Leppien established a large number of contacts and friendships with artists of the "art abstrait" (incl. André Bloc, Heinrich Maria Davringhausen, Jean Deyrolle, Adolf Fleischmann, Richard Mortensen, Serge Poliakoff, Hans Reichel, Michel Seuphor, Pierre Soulages, Victor Vasarely) and the critic Herta Wescher. He became a member of the Salon des Réalités Nouvelles, with which he remained connected throughout his life, and exhibited there regularly since 1946.

He took part in various group exhibitions, including one in 1947 at the Galerie Deux Îles in Paris, organized by the art critic and promoter of "art abstrait" Charles Estienne (curator) (Deyrolle, Leppien, Reichel, Sérusier, Springer).

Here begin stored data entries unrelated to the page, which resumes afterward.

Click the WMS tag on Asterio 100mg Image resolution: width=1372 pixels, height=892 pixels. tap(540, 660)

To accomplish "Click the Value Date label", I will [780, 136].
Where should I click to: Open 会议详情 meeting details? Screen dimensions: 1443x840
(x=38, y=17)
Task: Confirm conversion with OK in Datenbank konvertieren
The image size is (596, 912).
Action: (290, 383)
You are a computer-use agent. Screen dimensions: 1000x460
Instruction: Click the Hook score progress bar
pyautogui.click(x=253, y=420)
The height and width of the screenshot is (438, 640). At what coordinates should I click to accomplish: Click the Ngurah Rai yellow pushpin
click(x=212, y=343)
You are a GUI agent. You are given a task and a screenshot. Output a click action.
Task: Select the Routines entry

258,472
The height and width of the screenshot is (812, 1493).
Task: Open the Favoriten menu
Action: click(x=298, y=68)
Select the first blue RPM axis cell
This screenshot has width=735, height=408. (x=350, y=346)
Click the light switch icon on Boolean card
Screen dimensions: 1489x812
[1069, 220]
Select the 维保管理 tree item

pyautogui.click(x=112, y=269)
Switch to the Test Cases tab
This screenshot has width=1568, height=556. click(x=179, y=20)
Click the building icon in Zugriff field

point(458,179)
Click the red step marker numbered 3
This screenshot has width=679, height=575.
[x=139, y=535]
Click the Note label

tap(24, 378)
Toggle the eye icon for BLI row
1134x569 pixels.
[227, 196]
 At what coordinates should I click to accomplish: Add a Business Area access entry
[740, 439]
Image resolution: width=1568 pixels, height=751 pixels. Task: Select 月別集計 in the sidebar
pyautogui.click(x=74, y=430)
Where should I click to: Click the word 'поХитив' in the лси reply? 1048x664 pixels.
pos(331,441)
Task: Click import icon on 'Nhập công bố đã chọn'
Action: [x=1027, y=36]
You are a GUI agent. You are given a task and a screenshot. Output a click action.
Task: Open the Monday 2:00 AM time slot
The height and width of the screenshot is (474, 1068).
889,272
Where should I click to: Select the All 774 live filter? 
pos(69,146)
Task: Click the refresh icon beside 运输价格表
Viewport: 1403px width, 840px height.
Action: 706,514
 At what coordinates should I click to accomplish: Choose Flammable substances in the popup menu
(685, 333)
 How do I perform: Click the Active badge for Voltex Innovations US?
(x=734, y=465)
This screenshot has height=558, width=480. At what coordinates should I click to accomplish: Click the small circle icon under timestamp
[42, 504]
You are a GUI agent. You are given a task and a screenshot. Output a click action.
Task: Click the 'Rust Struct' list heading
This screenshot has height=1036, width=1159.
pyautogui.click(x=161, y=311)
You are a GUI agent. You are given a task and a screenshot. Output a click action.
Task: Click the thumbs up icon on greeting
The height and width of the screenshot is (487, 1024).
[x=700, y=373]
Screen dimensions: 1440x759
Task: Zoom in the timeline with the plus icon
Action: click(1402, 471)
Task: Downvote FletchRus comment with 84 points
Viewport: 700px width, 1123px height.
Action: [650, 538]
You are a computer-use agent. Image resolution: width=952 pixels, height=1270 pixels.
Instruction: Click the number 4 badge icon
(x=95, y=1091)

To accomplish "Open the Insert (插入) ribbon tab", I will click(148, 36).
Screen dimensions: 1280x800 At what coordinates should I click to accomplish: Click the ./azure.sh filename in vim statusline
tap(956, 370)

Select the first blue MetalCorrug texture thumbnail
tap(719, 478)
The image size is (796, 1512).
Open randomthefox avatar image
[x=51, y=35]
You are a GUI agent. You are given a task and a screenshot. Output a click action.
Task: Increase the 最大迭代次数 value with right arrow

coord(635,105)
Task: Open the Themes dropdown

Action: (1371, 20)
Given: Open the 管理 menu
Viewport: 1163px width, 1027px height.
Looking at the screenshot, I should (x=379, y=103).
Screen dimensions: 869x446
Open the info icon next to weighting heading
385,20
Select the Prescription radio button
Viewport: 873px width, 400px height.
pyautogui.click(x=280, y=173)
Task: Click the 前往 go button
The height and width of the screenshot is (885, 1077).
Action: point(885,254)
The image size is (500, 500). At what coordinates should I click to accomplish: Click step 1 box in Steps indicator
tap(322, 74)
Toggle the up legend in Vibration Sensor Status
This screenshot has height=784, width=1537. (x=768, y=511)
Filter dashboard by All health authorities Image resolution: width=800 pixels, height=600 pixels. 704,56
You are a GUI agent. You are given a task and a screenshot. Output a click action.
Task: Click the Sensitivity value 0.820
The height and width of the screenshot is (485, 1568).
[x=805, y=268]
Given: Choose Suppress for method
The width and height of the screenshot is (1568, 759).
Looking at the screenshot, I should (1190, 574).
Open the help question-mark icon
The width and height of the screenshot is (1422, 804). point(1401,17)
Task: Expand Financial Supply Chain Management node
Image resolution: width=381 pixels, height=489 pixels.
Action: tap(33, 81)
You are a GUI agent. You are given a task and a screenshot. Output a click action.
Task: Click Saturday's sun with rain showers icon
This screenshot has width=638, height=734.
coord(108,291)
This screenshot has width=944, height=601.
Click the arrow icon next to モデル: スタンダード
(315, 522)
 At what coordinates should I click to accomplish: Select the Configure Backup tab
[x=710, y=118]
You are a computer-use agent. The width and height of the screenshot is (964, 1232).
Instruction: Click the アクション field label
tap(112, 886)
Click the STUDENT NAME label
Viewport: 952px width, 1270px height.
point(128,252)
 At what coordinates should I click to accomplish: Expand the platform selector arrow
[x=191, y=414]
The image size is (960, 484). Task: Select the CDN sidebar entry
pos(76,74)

In 1948, Leppien received the Kandinsky Prize as a "prix d'encouragement" alongside the main prize winner Max Bill. He was in close contact with Kandinsky's widow Nina Kandinsky. In 1949, he had his first solo exhibition with Colette Allendy. In 1953, he became a French citizen.

Numerous national and international solo exhibitions and participations in group exhibitions followed.
In 1987, Leppien was appointed officer of the Ordre des Arts et des Lettres by the French Ministry of Culture.

Jean Leppien died in Courbevoie near Paris in 1991 and was buried in Roquebrune-Cap-Martin.

In his hometown of Lüneburg, a street in the Wienebütteler Weg development area is named after him.